Bedford, MA-based iRobot (NASDAQ: [[ticker:IRBT]]) said today that the U.S. Army has awarded it a contract for military robots, spare parts, training, and repair services that could bring the company up to $200 million over the next 5 years and give the Army more flexibility to order robots for new missions.
The Army uses iRobot’s Packbot robots in Iraq to remotely investigate hazardous situations and environments. It obtains those robots under two separate contracts: the $286 million “Xbot” contract, which was awarded to iRobot last fall after a dramatic legal battle with now-defunct rival Robotic FX, and another so-called “indefinite delivery/indefinite quantity” contract that ran out in May 2008. The new contract, issued by the Army’s Robotic Systems Joint Project Office, replaces the expired one, but is even more indefinite, covering Packbots and other types of robot products and services that the Army may require in the future.
According to iRobot chairman Helen Greiner, that could include next-generation “small unmanned ground vehicles” or SUGVs, miniature surveillance bots that iRobot is developing in partnership with the Army’s Future Combat Systems program.

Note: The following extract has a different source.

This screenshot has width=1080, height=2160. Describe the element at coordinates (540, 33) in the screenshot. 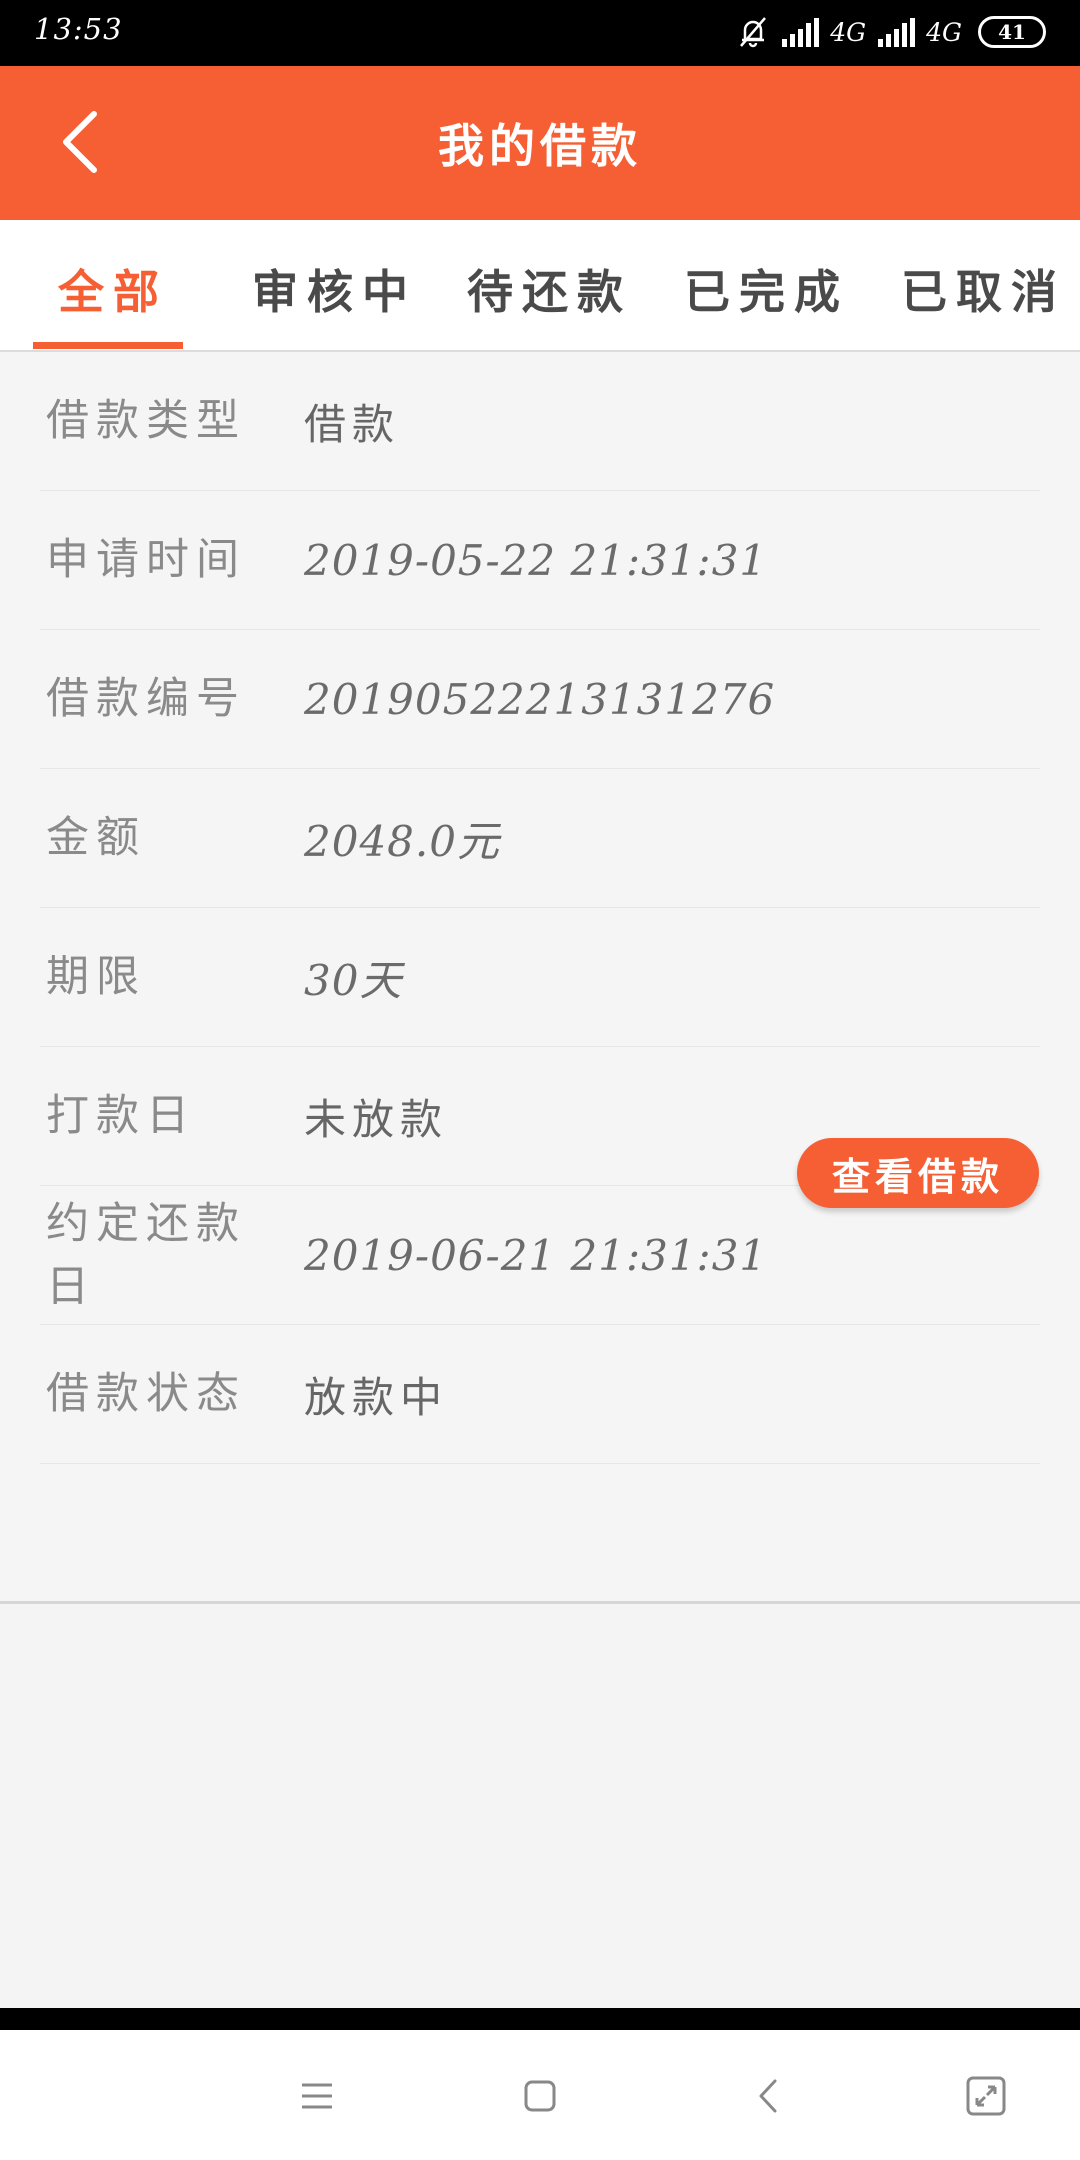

“What distinguishes the two contracts is that the Xbot contract was for a specific user community, the infantry, who wanted to remove ordnance more quickly and came up with specific requirements for that,” Greiner says. “Whereas this is more of an omnibus contract that leaves room open for different types of robots from iRobot. There is an ongoing war effort, and there are new applications coming up for robots in the field. This leaves it open so that if the military needs items for different user communities, we can expand our product offerings under this contract as the Army requires.”